Wall Street would have to come up with billions of dollars in additional capital in a proposed revamp of the Federal Reserve’s annual stress tests that could also scrap some provisions that lenders have criticized.
As the Fed has signaled for months, it is considering changes that would raise the minimum capital that the biggest banks need for a passing grade, Fed Governor Daniel Tarullo said Monday. But the Fed is also mulling concessions that Wall Street has sought, such as eliminating its assumption that lenders would continue to pay out the same level of dividends and buy back shares during periods of financial duress, he said.
The plan shows that even after a litany of new rules and capital demands imposed on the biggest banks in response to the financial crisis, regulators still aren’t satisfied that Wall Street is safe enough to endure another economic tsunami. Tarullo, the Fed’s point person on regulation, conceded that the proposal “would generally result in a significant increase in capital requirements” for the largest lenders.
The overhaul tries to incorporate all the new capital requirements into the stress tests, which already represent the highest hurdle that U.S. banks must clear to show they can survive a hypothetical crisis.

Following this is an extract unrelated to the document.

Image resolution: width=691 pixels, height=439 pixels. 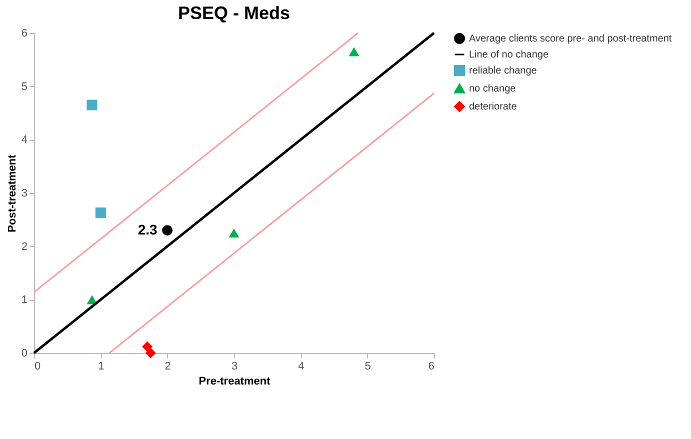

A particularly heavy mandate for Wall Street giants is an extra surcharge each firm has to maintain based on their size and complexity. For JPMorgan Chase & Co., that surcharge means an extra 3.5 percentage points of capital.
Bank stocks extended their declines after Tarullo’s remarks were made public, with the 64-company S&P 500 Financials Index dropping 1.7 percent at 2:42 p.m. in New York. JPMorgan fell 2.5 percent, Goldman Sachs Group Inc. slid 2.5 percent and Morgan Stanley tumbled 3 percent.

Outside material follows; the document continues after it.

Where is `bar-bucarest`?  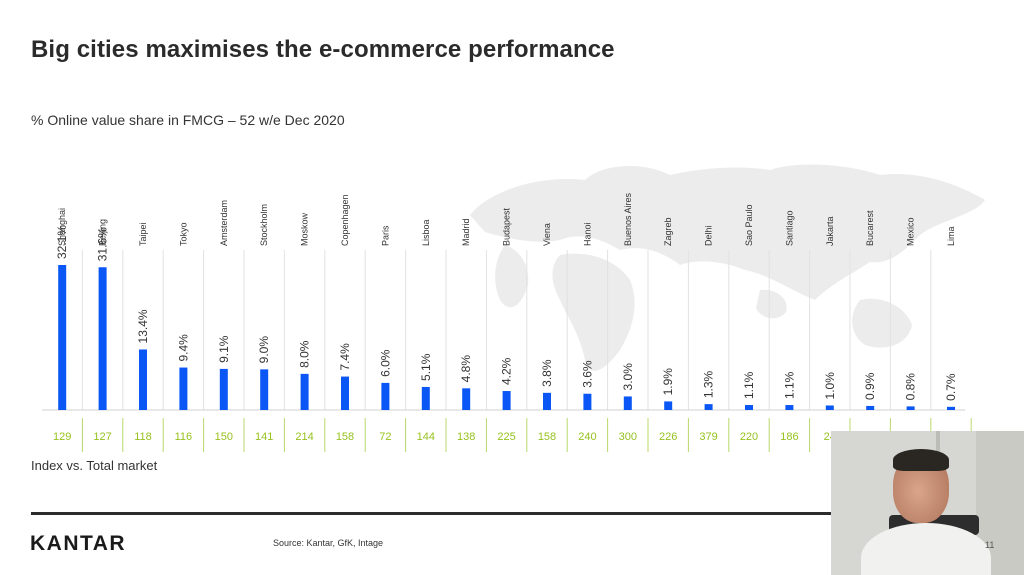 bar-bucarest is located at coordinates (870, 408).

While banks have been anxiously awaiting the Fed’s proposed revamp, they may not have anticipated the agency would add something other than surcharges to the mix.
The central bank also plans to propose swapping out its 2.5 percent capital conservation buffer — one of the pieces tallied into each firm’s capital target — for a new “stress capital buffer” derived from each firm’s own stress-test results, Tarullo said during a speech at the Yale School of Management in New Haven, Connecticut.

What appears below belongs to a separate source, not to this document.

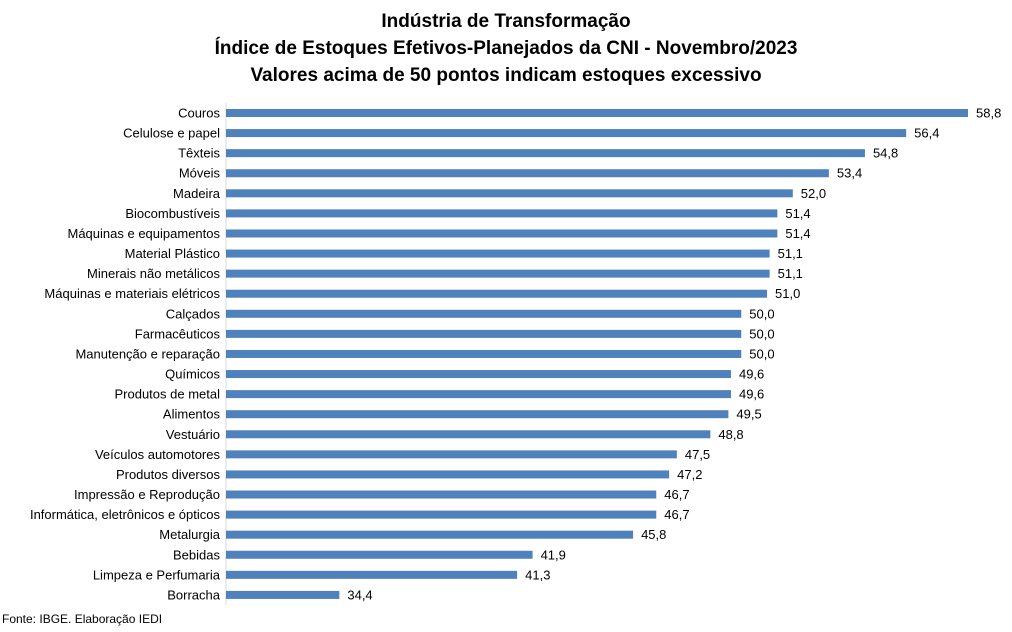 This screenshot has width=1012, height=632. I want to click on data-label: 58,8, so click(988, 114).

That new number is the product of a simple subtraction: How much capital the bank starts with before the stress scenario the Fed hatches, minus how much the firm has at its lowest point in the nine quarters of the hypothetical stress period. If the institution started with 13 percent and dropped to 8, its buffer is 5 percent. And the buffer won’t be allowed to be less than the old 2.5 percent.
The overall capital minimum — which won’t be finished in time for the next round of stress tests — would be the combination of three criteria: an unchanged 4.5 percent base, plus the new stress capital buffer, plus any big-bank surcharge.
Spokesmen for JPMorgan, Bank of America Corp., Citigroup Inc., Goldman Sachs and Morgan Stanley declined to comment on Tarullo’s speech.
When the Fed proposes its rule “early next year,” Tarullo said it will likely include an assumption that banks would only continue paying dividends for 12 months during a period of stress, rather than two years. The central bank also plans to incorporate an assumption that banks won’t increase the size of their balance sheets.
Those changes could make it easier for Wall Street to stomach the boost in minimal capital that they will prohibited from dipping beneath.
The Fed will also free most banks with less than $250 billion in assets from one of the toughest part of the stress tests — the “qualitative” measure that assesses how well they keep track of their capital needs. That exemption, and a plan to reduce some reporting and record-keeping requirements for smaller regional banks, will be formally proposed Monday.
Caught between Wall Street and the smaller firms are some big regional banks and foreign institutions that will face the new stress capital buffer but don’t have a surcharge to tack on. However, because they’d get the benefit of some of the other changes, Tarullo estimated that their capital requirement could be a bit lower overall.
Tarullo said the changes come from the Fed’s recently completed review of its stress-tests. After the overhaul, banks that fall below their new capital minimums will have a harder time winning approval to boost dividends, buy back stock and give bonuses to executives.
Tarullo suggested the Fed will also tweak some of the economic assumptions it uses, including unemployment and housing statistics, and it will better consider the kind of funding shocks, liquidity pressure and fire sales that are usually happening in a time of crisis. That could mean additional headaches for megabanks.
“All of this will make it harder for the biggest banks to pass,” Jaret Seiberg, an analyst at Guggenheim Securities, wrote in a Monday research note.